The measurements are 36"x27"x36". There is a vent towards the bottom and a vent at the top. The vent at the top is about 8" wide and goes across the length of the tank. There are three holes drilled in the top for misting system and one in the back of the tank about 3" from the bottom for water feature. It has sliding glass doors. No animals have been housed in this tank.


----------



## IEatBugs (May 15, 2012)

You should drive that down to Ft Myers this weekend for the gathering at my house. I bet someone would be interested in it!


----------



## tarbo96 (Jan 12, 2006)

Pictures and pricing would help.


----------



## jen17 (Sep 10, 2013)

Asking $200


----------



## jen17 (Sep 10, 2013)

IEatBugs said:


> You should drive that down to Ft Myers this weekend for the gathering at my house.

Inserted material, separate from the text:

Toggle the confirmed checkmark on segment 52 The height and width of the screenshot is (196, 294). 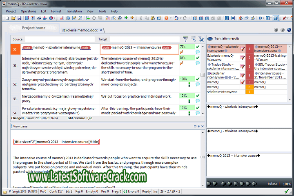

I bet someone would be interested in it!


I wish I could! Let me know if anyone there is interested in it please. Thanks!


----------



## tarbo96 (Jan 12, 2006)

Very nice, if I had the funds I would snatch it.


----------



## LoganR (Oct 25, 2013)

How far into GA are you located?


----------



## jen17 (Sep 10, 2013)

LoganR said:


> How far into GA are you located?


I messaged you. 


Jennifer


----------